Story By Empowered Medical Media
Drug-eluting stents have helped to markedly improve the results of stent procedures designed to reopen clogged arteries. But a researcher in the Netherlands warns that patients need to make sure they stay on an important medication, otherwise, the drug-eluting stent could end up causing a blockage instead of preventing it.
We should make it very clear that drug-eluting stent are incredibly beneficial if used appropriately. But a letter in the journal The Lancet says that drug-eluting stents may carry a risk of subsequent thrombosis--or clot--if the patient stops taking medicine that thins the blood. Today, more than one and a half million people worldwide have stents implanted in the coronary arteries to help improve coronary artery blood flow.
These tiny metal coils act as struts, propping open previously blocked coronary arteries. Drug-eluting stents were introduced a year and a half ago--an advantage over bare metal stents by releasing medicine that reduces reclosure and the need for revascularization procedures even further. But in a letter in the journal The Lancet, doctors warn of the potential for blood clots around the drug-eluting stent.
They saw four cases that occurred around a year after elective implantation of drug-eluting stents. All four cases resulted in a heart attack after the artery clogged off, and occurred soon after a drug which acts to thin the blood was stopped. The reason why a person needs to be on an anti-platelet drug when a stent is put into them is that a stent is a metal foreign body that's inside a vascular structure.
When blood goes across that foreign body it has a tendency to clot, caused by the clotting cells, the platelets. Dr. Richard Shlofmitz, the director of the cardiac catheterization lab at St. Francis Hospital in New York, states, "With drug coated stents, we've been treating patients for approximately a year because of reports of occasional evidence of thrombosis in that artery."
The authors are concerned these types of events associated with drug-eluting stents are underreported. They say anti-platelet drugs should not be discontinued, even months after the drug-eluting stent is placed. However, Dr. Shlofmitz believes the warnings are probably not of great concern. "Many doctors stop anti-platelet drugs in 3 months, so if there is a major problem in stopping them at that point, I think we'd see a much larger number of complications associated with acute thrombosis."

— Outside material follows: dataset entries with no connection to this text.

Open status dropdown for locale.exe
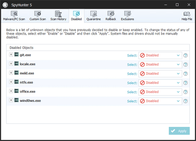The image size is (196, 141). [x=160, y=65]
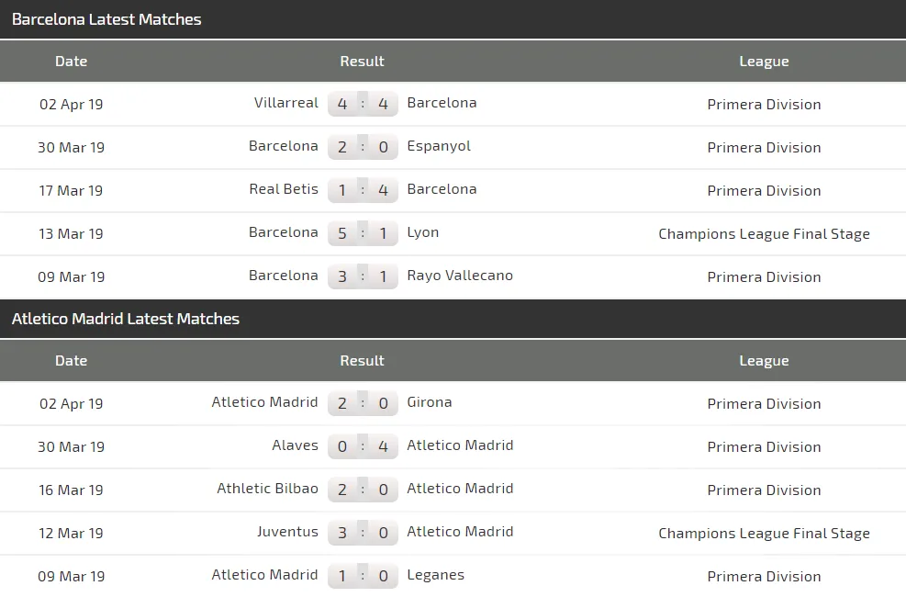Click the Atletico Madrid table League column header
The width and height of the screenshot is (906, 597).
click(x=764, y=361)
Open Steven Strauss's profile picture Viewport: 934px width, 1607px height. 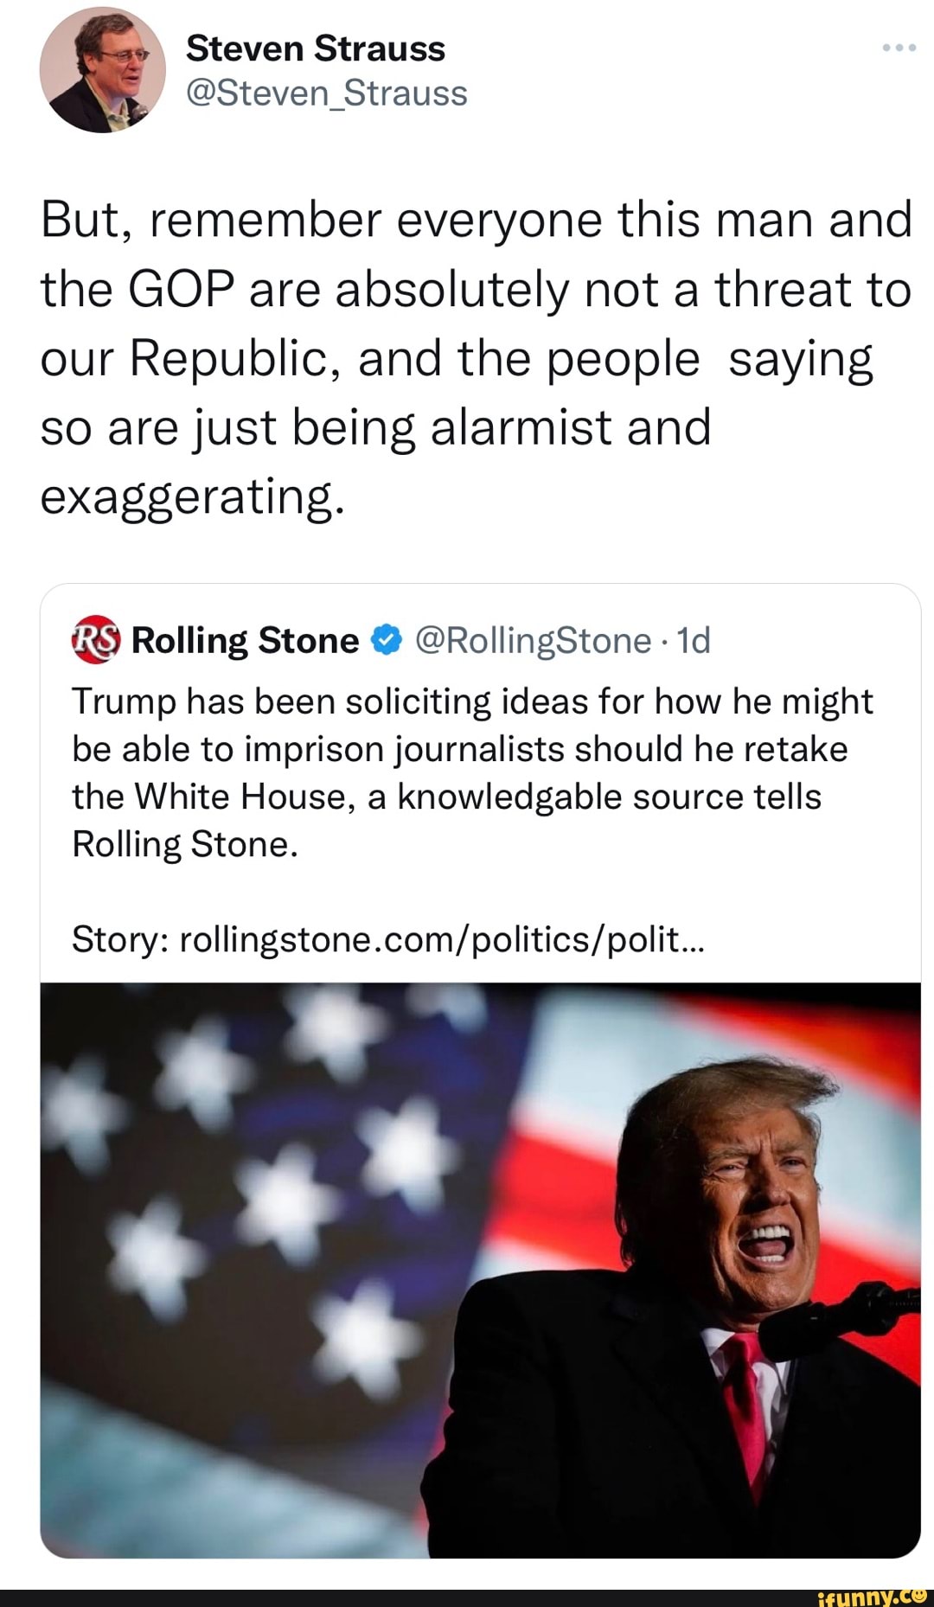102,70
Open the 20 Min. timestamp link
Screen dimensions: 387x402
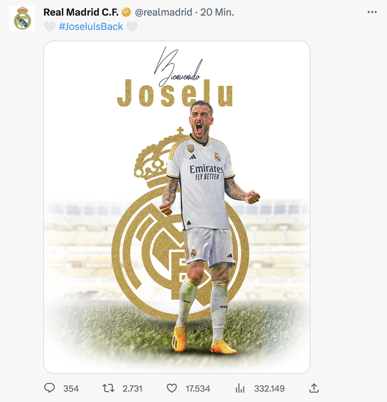coord(217,12)
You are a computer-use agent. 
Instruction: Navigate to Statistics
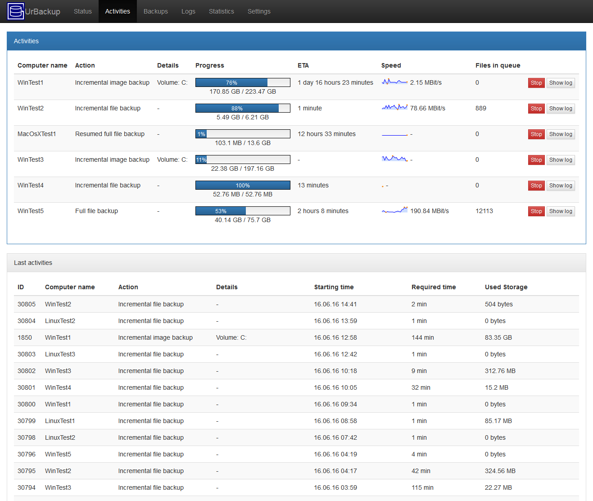221,11
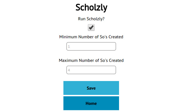The height and width of the screenshot is (111, 178).
Task: Click the light blue Save bar
Action: pyautogui.click(x=91, y=88)
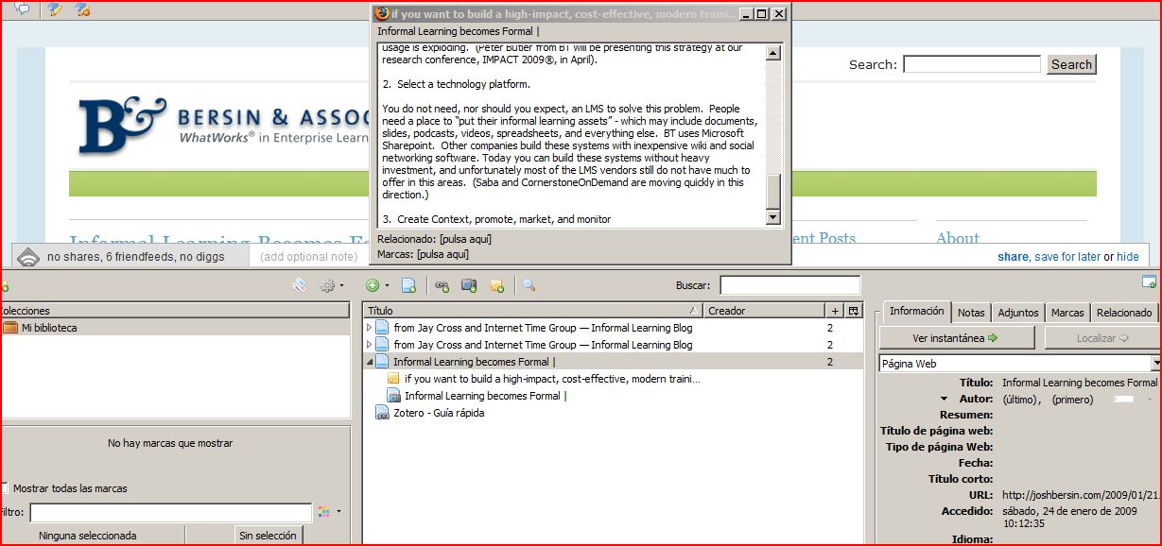Click the new standalone note icon
The height and width of the screenshot is (546, 1162).
point(496,285)
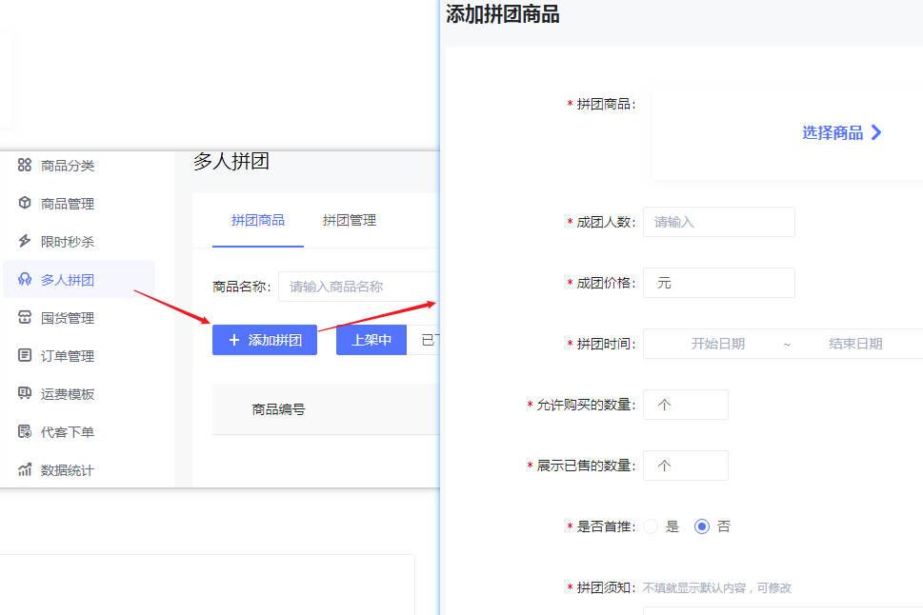923x615 pixels.
Task: Click the 限时秒杀 lightning icon
Action: pyautogui.click(x=24, y=241)
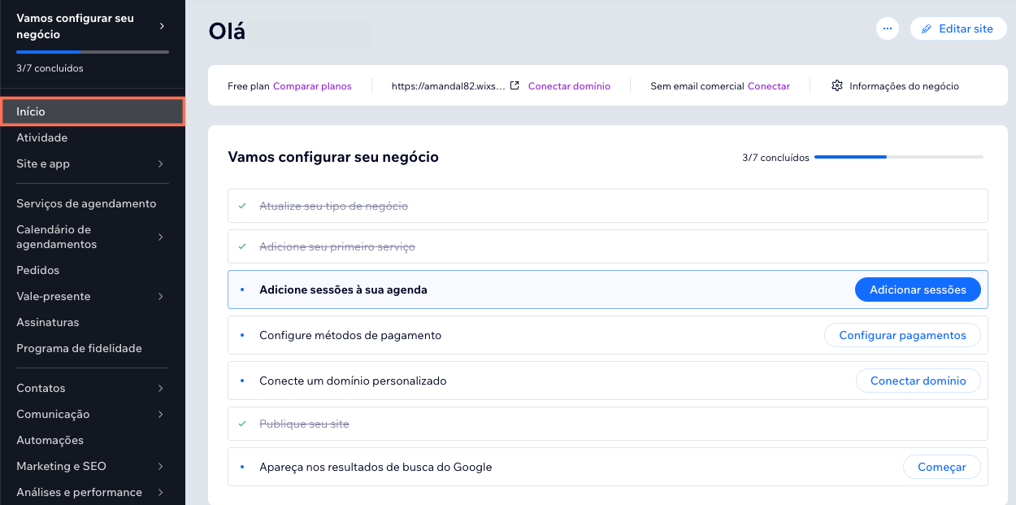The width and height of the screenshot is (1016, 505).
Task: Click the gear icon for Informações do negócio
Action: (837, 85)
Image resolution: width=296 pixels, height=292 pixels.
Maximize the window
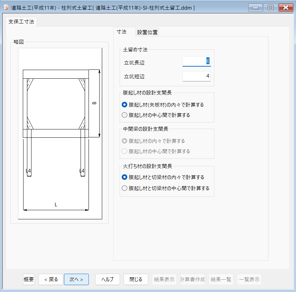[270, 8]
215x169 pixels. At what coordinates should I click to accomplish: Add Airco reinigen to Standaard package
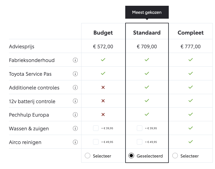point(140,142)
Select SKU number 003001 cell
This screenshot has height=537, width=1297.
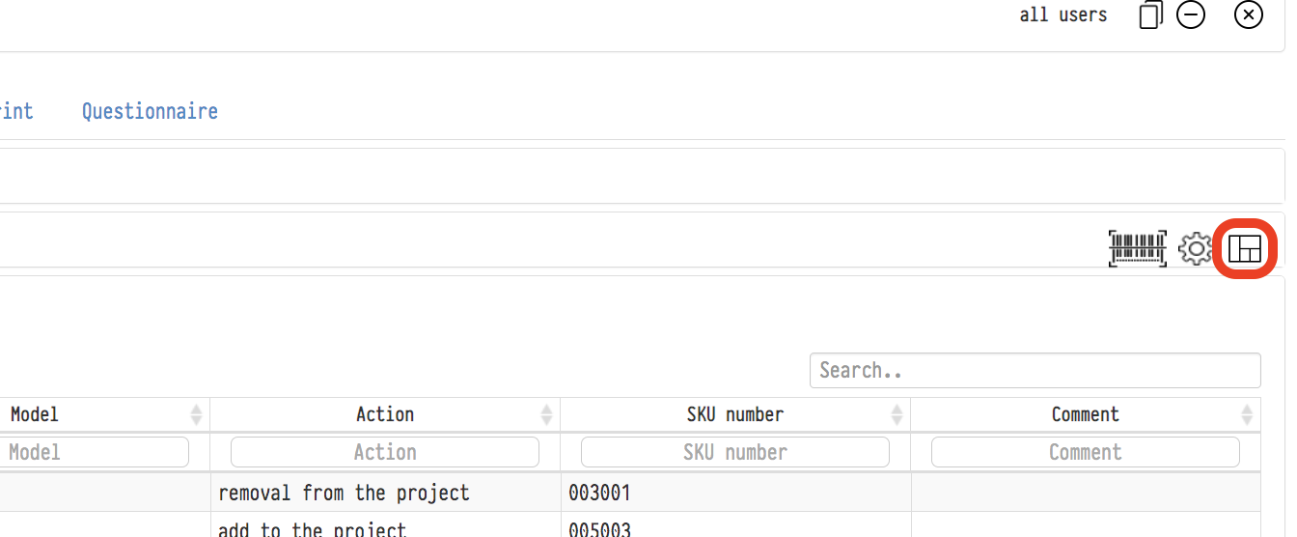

Bottom line, these drug-eluting stents are highly effective, but blood thinning medicines must be continued, for at least some period of time, once the stent is placed. It should be noted that a study published in the journal of the American Medical Association earlier this month shows that drug-eluting stents can help prevent reblockage in the smallest of coronary arteries, which are incredibly difficult to keep open with angioplasty or bare metal stents. As a result, these drug-eluting stents also prevented heart attacks in the patients getting them.